Under this scenario there will be ‘useful’ and meaningful benefits from DeepSeek that could bring huge earnings potential for a broader mix of companies beyond the current AI heavyweights through greater efficiencies and productivity from less-expensive AI solutions.
AI spending race
When DeepSeek’s chatbot launched earlier this month in the U.S., it shocked Wall Street, prompting a historic $600 billion one-day wipeout for AI chip developer Nvidia.
It also put huge sums being pledged for AI infrastructure by U.S. mega cap tech companies under a microscope. Rather than back down, the U.S. spending race has intensified.
- Meta’s Chief Executive Mark Zuckerberg spoke a week ago of spending ‘hundreds of billions of dollars’ on AI infrastructure in the coming years, after pledging $60 billion to $65 billion on AI this year.
- Alphabet announced AI investment for 2025, a bigger figure than Wall Street was anticipating.
- Google forecast $75 billion in capital expenditures in 2025, a bigger figure than Wall Street was anticipating.
- Microsoft reported its cloud and AI spending grew 95% in its fiscal second quarter to $22.6 billion.
- Amazon has reported big AI investment too.
The spending frenzy on anything AI sends the market into a spin. How much more has to be spent before we see capital expenditures reduced or decrease is anyone’s guess right now – but current levels of AI expenditure are high, and returns will be expected.
“When is enough, enough?”
Or more to the point you might ask – when is ‘enough’ too much?
Fresh AI-spending commitments helped lift shares of Nvidia on while we saw a slump for Tesla shares in the week.

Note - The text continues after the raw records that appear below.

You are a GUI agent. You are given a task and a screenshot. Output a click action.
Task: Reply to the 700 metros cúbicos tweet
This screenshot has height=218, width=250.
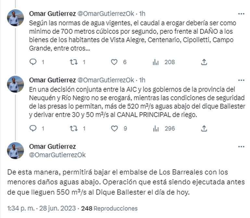[x=33, y=62]
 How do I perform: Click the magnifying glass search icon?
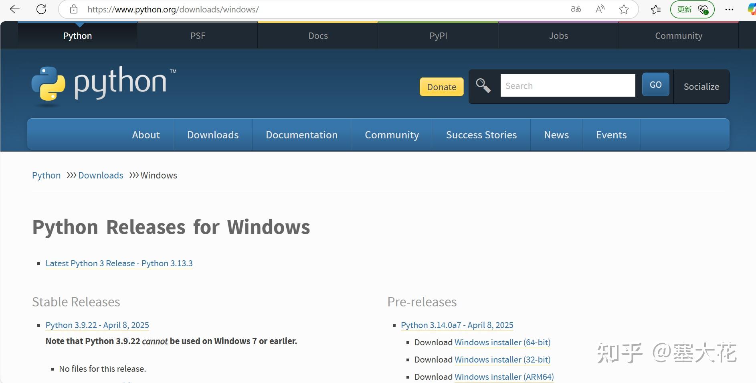click(x=483, y=85)
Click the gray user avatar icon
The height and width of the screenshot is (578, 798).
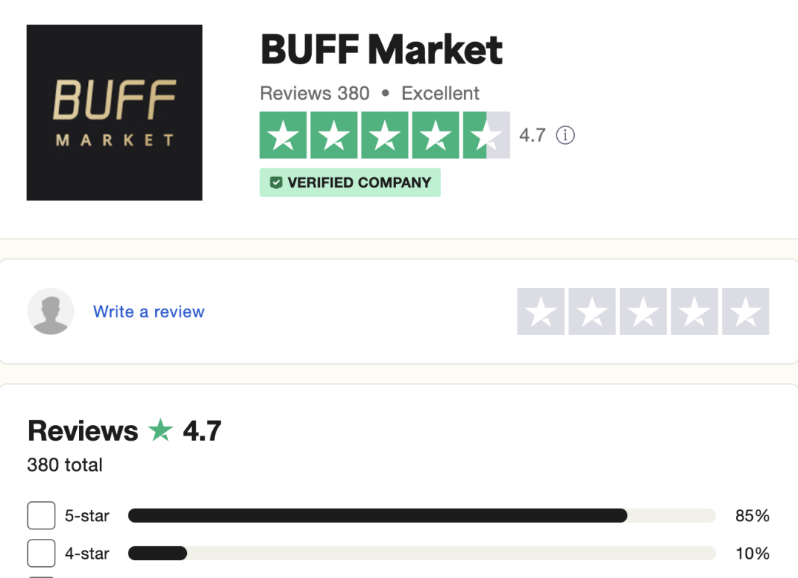tap(51, 312)
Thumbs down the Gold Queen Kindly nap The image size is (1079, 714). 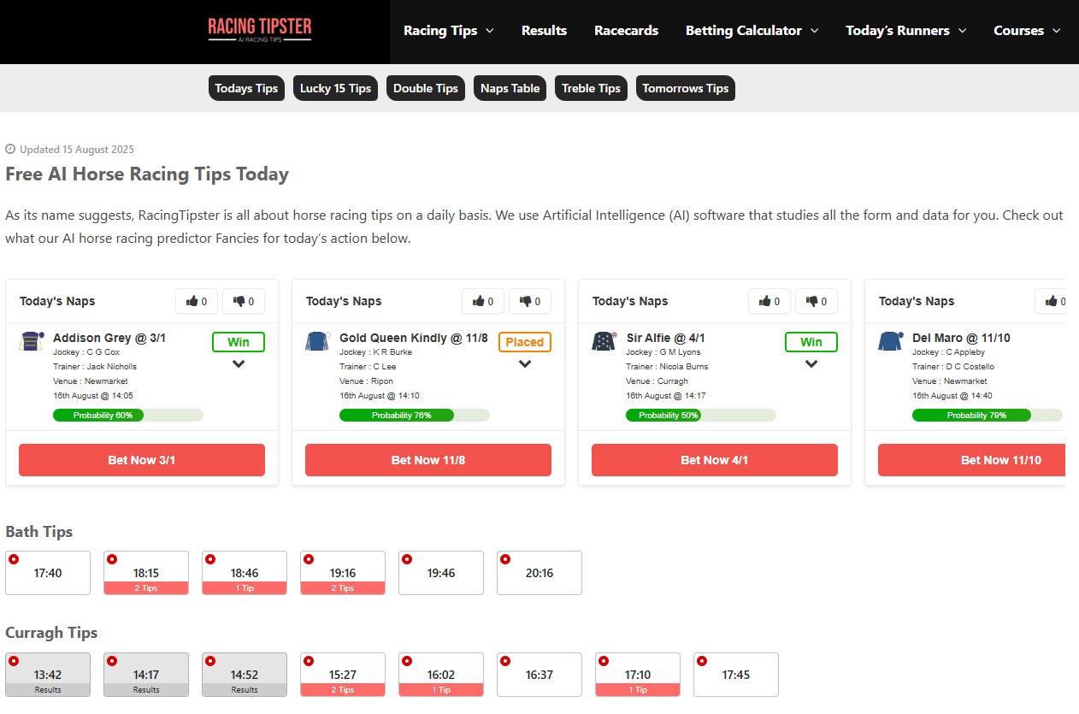(530, 301)
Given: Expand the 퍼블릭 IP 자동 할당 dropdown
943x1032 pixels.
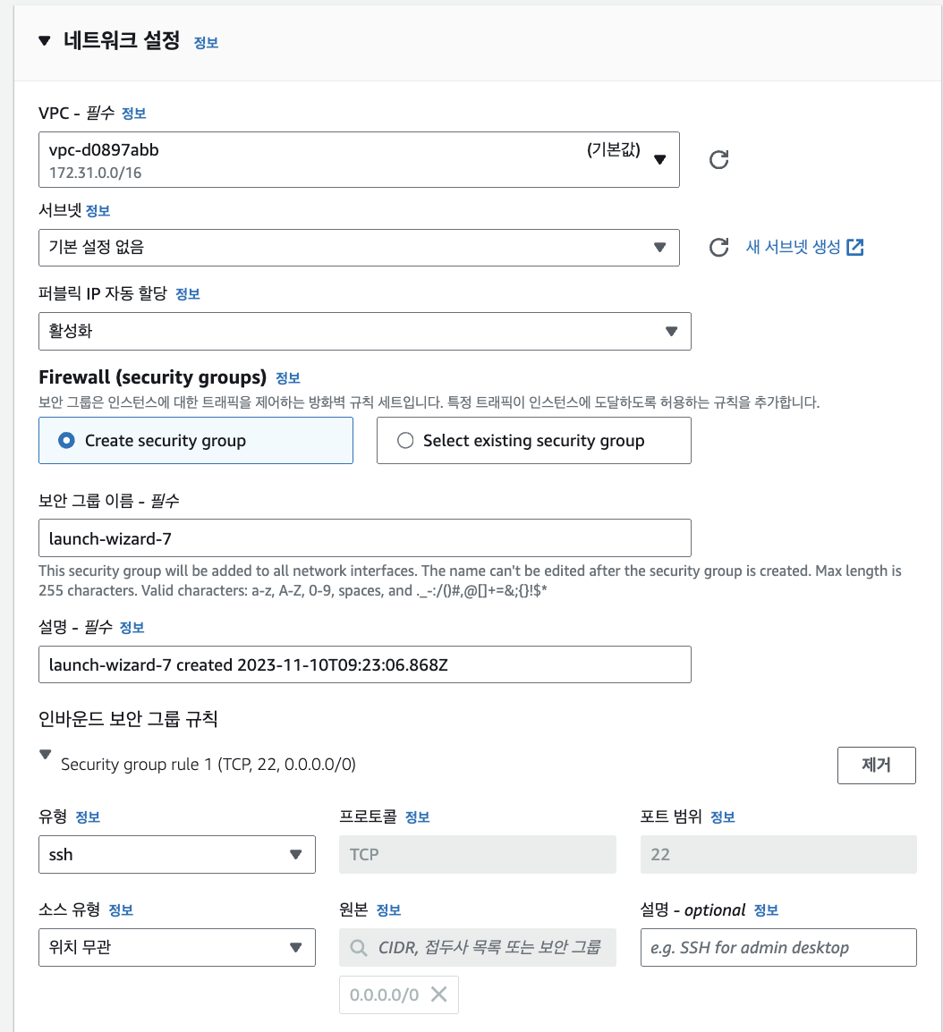Looking at the screenshot, I should (x=364, y=331).
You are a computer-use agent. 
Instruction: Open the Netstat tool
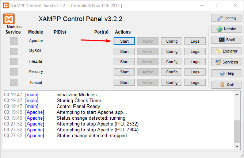[x=226, y=29]
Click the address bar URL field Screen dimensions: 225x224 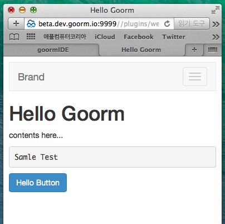pyautogui.click(x=99, y=23)
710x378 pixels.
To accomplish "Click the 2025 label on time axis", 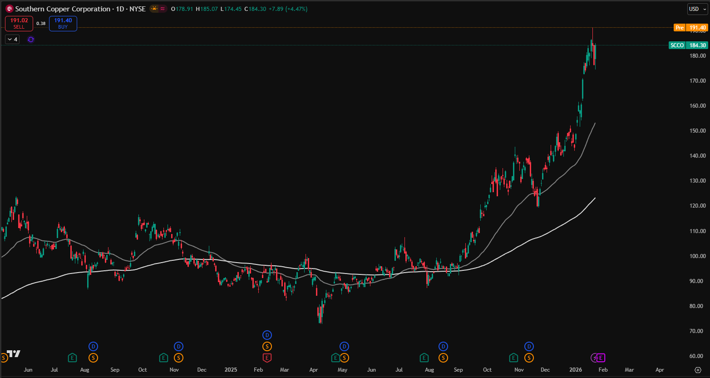I will pyautogui.click(x=231, y=370).
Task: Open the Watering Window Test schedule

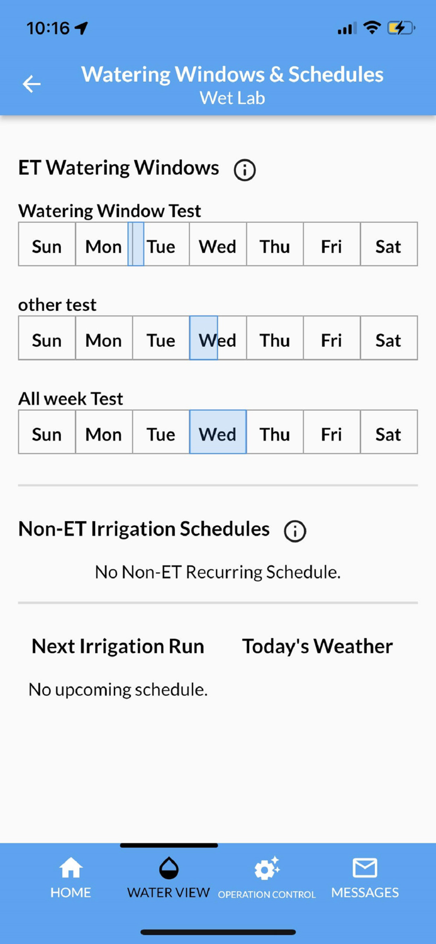Action: [x=109, y=211]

China this week saw the U.S. slap new 10% tariffs, while Canada and Mexico saw Trump threaten but delay 25% tariffs by 30 days. China retaliated in kind.
Catching up with the ‘Magnificent Seven’
Despite the high scrutiny on AI stocks, there is also much renewed focus from investors on other areas of the market.
There has been a bit of a rotation – while tech has been under pressure, defensive and rate-sensitive parts of the market have been gaining. This seems to be an emerging pattern.
But there should be reason for caution. For one thing, the growth rate of ‘Magnificent Seven’ earnings has been tailing off in recent quarters, especially since the group reached a 61% yearly rate in the fourth quarter of 2023 – the spend on AI investment has yet to fully appreciate the full return.
Forward analysts’ expectations have this percentage reportedly closer to 16% to 18% for the end of this year.
But that also would move the group closer to the roughly 12% to 13% yearly growth rate expected for the rest of the companies in the S&P 500 index, potentially making the high valuations of the ‘Magnificent Seven’ tougher to justify.
One of the most surprising things of the past couple of weeks, given the news around DeepSeek and shocks on the trade front, is the fact that stocks were still close to their all-time highs.
The market is pretty resilient right now, but tech stocks are sitting at a very high valuation – a pullback is due, even a correction (in my opinion).
The arrival of DeepSeek creates an alternative ‘cheaper’ AI option and that will unravel the status quo.